Victor Grayson speaking outside the Dartmouth Arms (19th July, 1907)
Victor Grayson speaking outside the Dartmouth Arms (19th July, 1907)

In his victory speech Grayson pointed out: "The very first joy that comes to my mind is this, that this epoch-making victory has been won for pure revolutionary socialism... You have voted, you have worked for socialism: you have voted, you have worked for the means of life to be the property of the whole class instead of a few small classes. We stand for equality, human equality, sexual equality... It is a splendid victory comrades." (17)

House of Commons

The Independent Labour Party and the Social Democratic Federation welcomed Grayson's victory as it showed that a revolutionary socialist could be elected to Parliament. The Labour Party was unhappy with Grayson's victory as it posed a threat to their relationship with the Liberal Party.
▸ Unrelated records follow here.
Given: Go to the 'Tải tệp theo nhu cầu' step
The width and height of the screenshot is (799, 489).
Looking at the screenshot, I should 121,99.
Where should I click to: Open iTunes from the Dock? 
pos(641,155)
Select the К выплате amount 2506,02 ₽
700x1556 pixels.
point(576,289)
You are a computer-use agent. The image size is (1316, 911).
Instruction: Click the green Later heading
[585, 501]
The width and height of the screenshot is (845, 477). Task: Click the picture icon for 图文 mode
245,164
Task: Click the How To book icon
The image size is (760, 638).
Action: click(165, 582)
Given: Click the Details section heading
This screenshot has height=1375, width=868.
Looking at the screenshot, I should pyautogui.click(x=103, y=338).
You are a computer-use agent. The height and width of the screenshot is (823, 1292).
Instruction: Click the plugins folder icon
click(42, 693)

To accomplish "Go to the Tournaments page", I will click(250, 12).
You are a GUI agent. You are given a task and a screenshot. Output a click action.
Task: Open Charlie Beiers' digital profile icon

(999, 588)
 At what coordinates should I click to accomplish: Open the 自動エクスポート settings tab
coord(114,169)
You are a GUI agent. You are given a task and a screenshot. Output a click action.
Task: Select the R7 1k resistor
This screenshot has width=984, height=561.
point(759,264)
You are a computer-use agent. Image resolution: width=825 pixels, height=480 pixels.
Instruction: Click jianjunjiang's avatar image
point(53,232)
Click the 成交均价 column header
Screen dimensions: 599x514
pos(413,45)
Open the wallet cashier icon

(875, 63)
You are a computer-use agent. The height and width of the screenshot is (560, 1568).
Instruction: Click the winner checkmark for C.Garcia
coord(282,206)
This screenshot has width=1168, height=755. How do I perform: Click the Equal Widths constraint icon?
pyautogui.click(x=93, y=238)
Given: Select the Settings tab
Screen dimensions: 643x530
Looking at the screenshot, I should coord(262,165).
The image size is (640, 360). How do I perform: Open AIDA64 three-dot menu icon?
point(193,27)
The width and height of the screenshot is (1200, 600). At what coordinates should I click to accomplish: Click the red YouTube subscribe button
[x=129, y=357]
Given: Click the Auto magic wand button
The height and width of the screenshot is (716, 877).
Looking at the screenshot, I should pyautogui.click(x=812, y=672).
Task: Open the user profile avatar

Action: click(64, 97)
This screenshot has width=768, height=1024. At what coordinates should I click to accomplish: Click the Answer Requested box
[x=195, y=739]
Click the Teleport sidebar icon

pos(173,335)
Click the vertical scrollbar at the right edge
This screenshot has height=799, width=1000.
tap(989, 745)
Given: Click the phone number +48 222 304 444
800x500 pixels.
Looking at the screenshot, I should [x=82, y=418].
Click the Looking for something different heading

In the House of Commons he attacked the gradualism of the Labour Party: "We are advised to advance imperceptibly - to go at a snail's pace - to take one step at a time. Surely there are some young enough to take two steps or more at a time." (18)

In his maiden speech in the House of Commons Grayson criticised the recent decision to grant the diplomat, Evelyn Baring, the 1st Earl of Cromer, £50,000 for his services in Egypt. He attacked the government for rewarding a man for "consolidating Imperialism". Grayson added that Cromer had already been well-paid "while outside the four walls of this House people are dying of starvation". Pointing to the government front-bench he said he was looking forward to the day when those seats "will be occupied by socialists, sent there by an indignant people".

On Tuesday, 31st October, 1908, Grayson stood up in the House of Commons and shouted out: "I wish to move the adjournment of the House so that it can deal with the unemployment question... people are starving in the streets." When he refused to sit down he was escorted from the Commons. As he left he turned to Labour members and shouted: "You are traitors! Traitors to your class." (19)

Grayson was now suspended from the House of Commons. Grayson's actions gained the approval of people like George Bernard Shaw, but provoked predictable hostility from Labour members. (20) "Grayson's activities were profoundly embarrassing to his colleagues, both because these activities were deemed to compromise the Labour Group's respectability, and also because they offered to the activists a striking contrast with the Group's own lack of impact." (21)

Keir Hardie, the leader of the ILP, was quick to make it clear that he completely rejected the tactics of Victor Grayson: "Grayson came to the House of Commons, consulted no one and did not even intimate that he meant to make a scene. This may be his idea of comradeship; it is not mine." J. R. Clynes added: "I do not believe causes are served by violent language and violent action." (22)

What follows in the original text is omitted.